— GIVEN DATA —
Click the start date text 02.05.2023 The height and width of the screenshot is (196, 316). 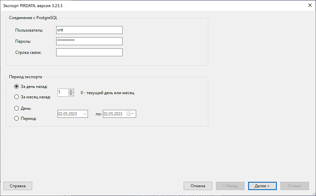[x=68, y=114]
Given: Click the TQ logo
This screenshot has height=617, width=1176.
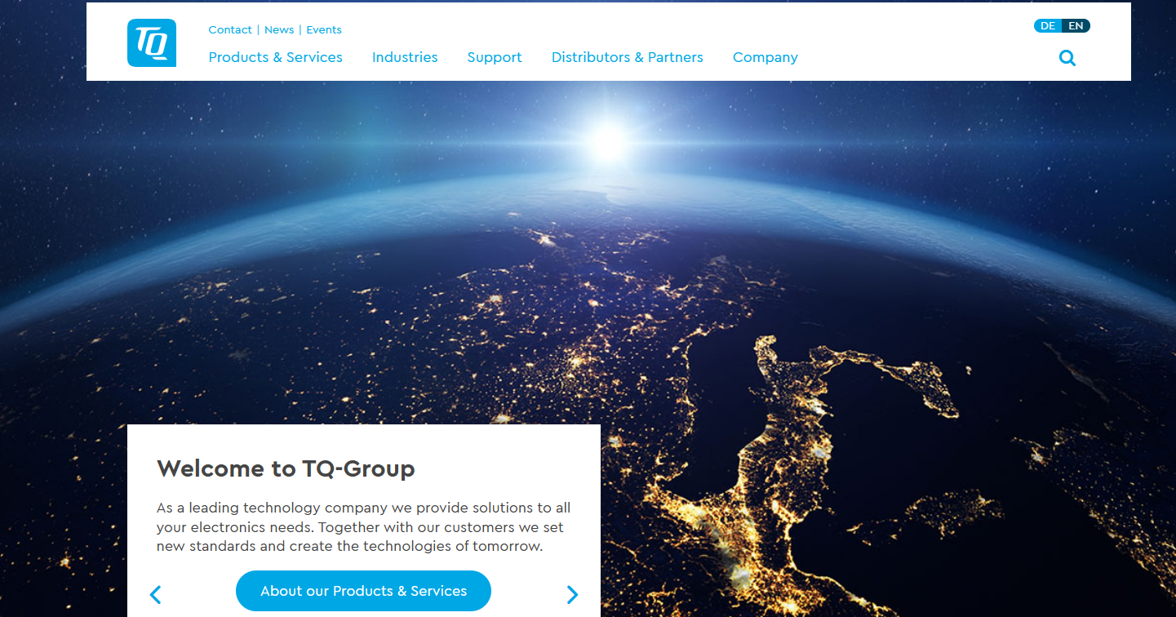Looking at the screenshot, I should click(x=152, y=42).
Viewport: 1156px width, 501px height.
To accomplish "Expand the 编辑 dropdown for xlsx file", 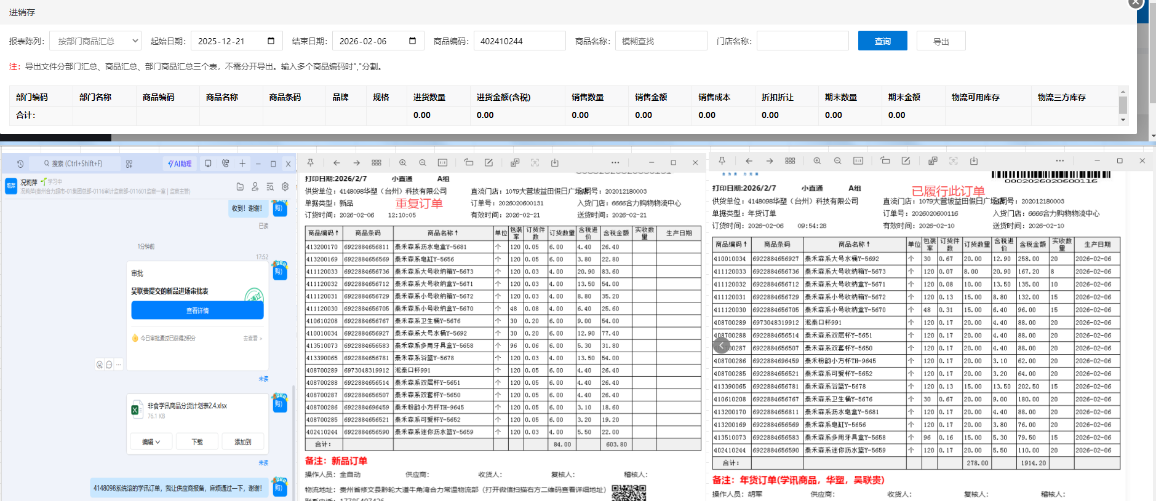I will pyautogui.click(x=151, y=442).
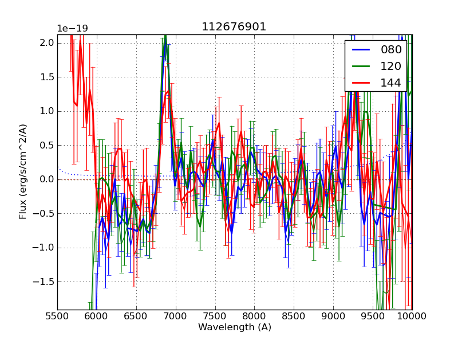Image resolution: width=458 pixels, height=344 pixels.
Task: Click the 6500 x-axis tick label
Action: click(x=136, y=316)
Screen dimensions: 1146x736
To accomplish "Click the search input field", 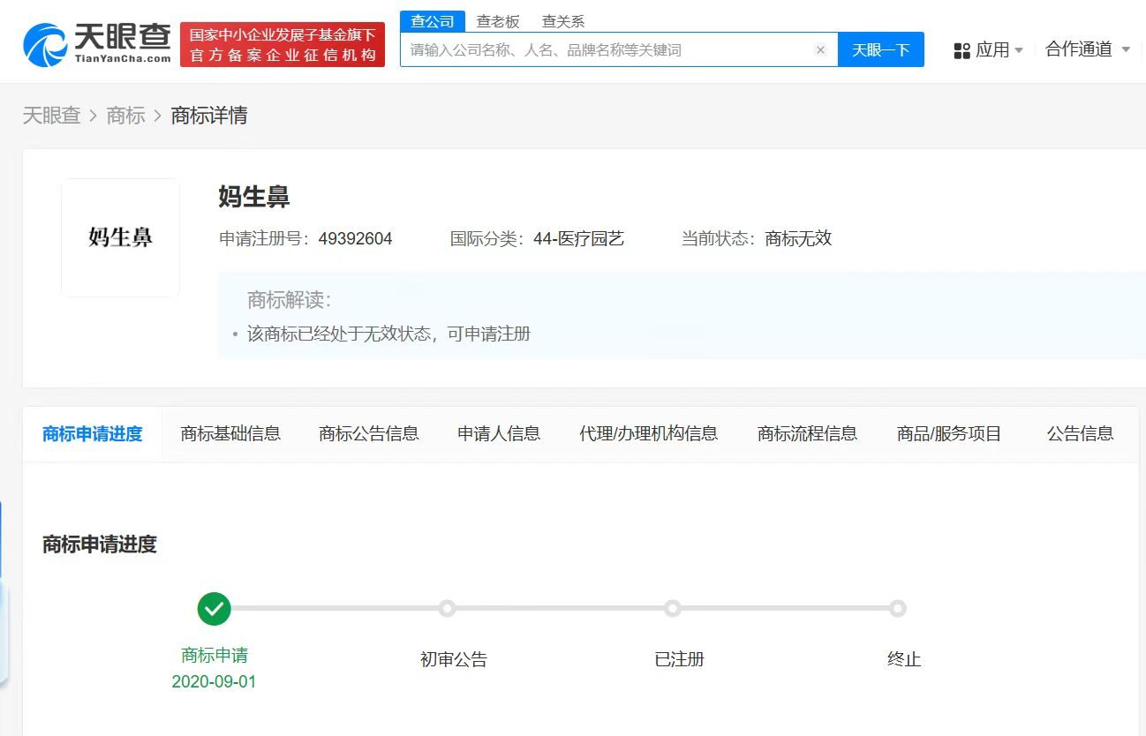I will tap(609, 49).
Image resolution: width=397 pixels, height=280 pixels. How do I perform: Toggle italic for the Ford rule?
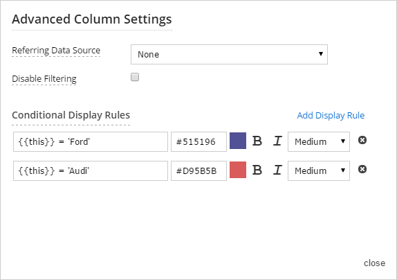coord(277,141)
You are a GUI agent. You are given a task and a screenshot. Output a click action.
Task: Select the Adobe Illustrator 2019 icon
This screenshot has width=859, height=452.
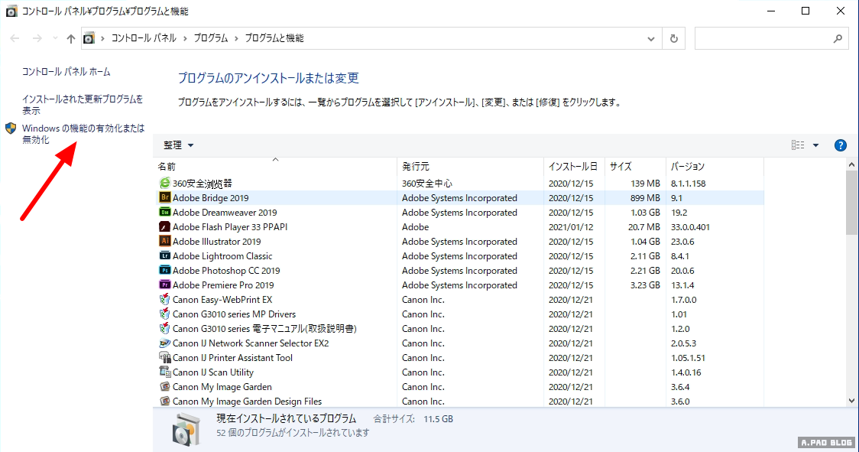164,242
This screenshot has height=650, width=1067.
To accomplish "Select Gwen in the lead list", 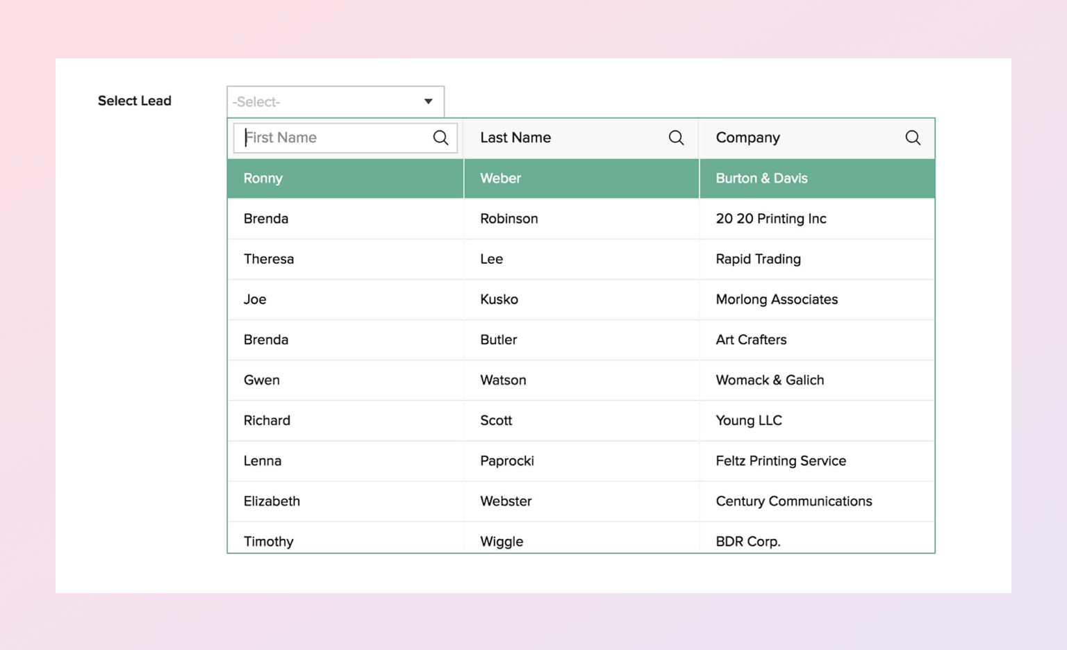I will pyautogui.click(x=262, y=380).
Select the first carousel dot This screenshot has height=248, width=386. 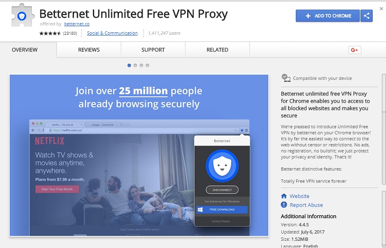[129, 65]
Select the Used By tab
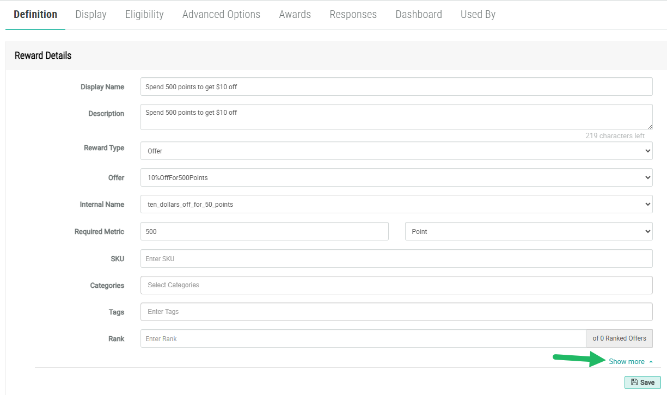 click(478, 15)
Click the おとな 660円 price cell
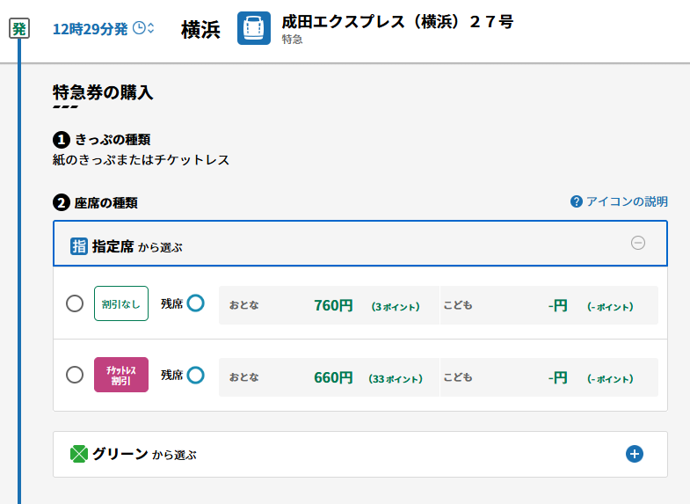The image size is (690, 504). (x=329, y=377)
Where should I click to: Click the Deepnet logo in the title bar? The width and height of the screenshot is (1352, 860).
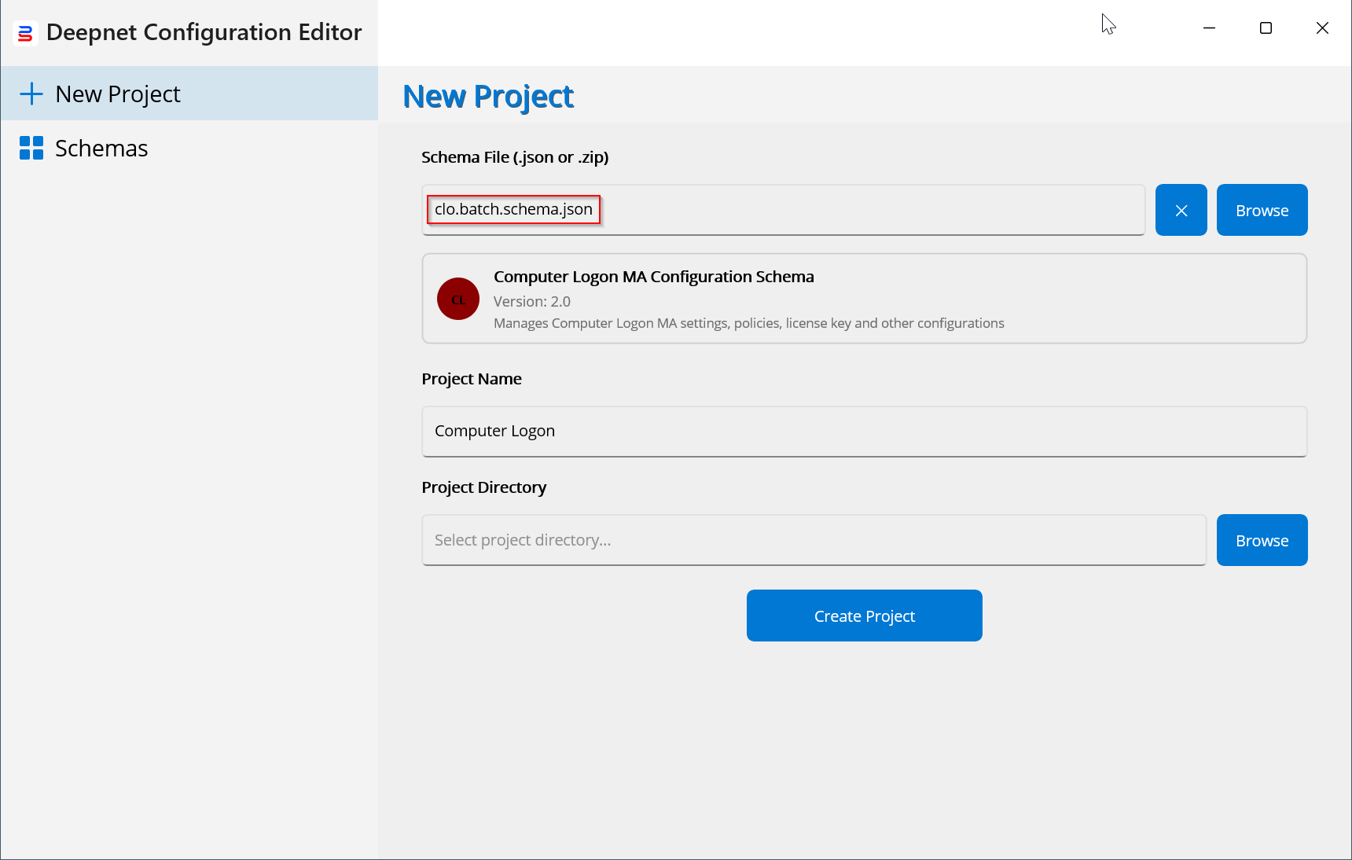(25, 33)
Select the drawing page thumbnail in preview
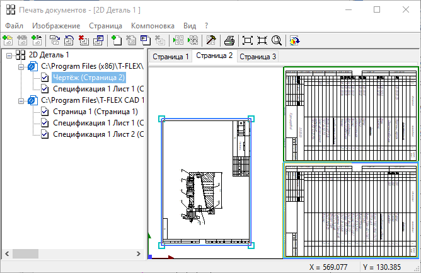 [206, 181]
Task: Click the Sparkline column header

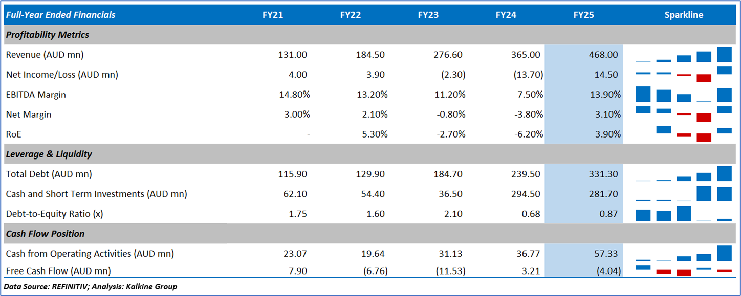Action: point(684,15)
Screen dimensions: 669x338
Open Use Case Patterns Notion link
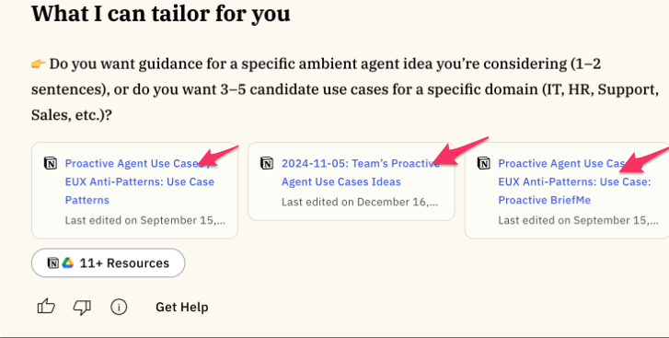pyautogui.click(x=140, y=181)
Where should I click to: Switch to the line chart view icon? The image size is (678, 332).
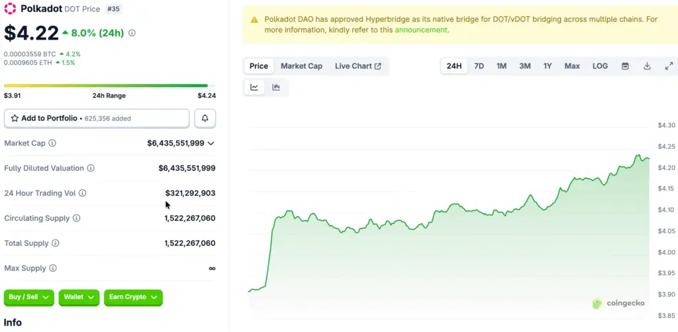[254, 87]
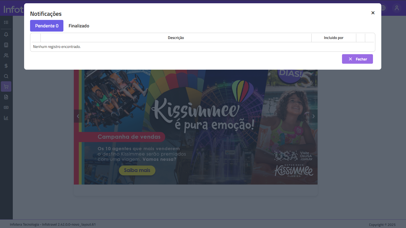Switch to the Pendente 0 tab
This screenshot has height=228, width=406.
pyautogui.click(x=47, y=26)
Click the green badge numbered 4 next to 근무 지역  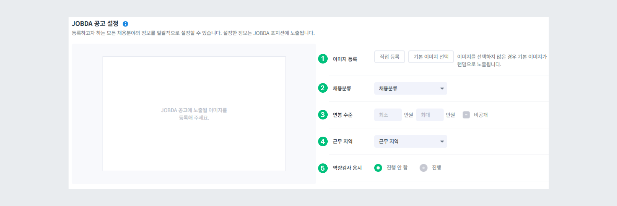click(x=323, y=141)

— TRY IT —
Would you filter the records and copy out each line containing "dimensions"?

— RESULT BELOW —
Screen dimensions: 1146x736
Screen dimensions: 669x338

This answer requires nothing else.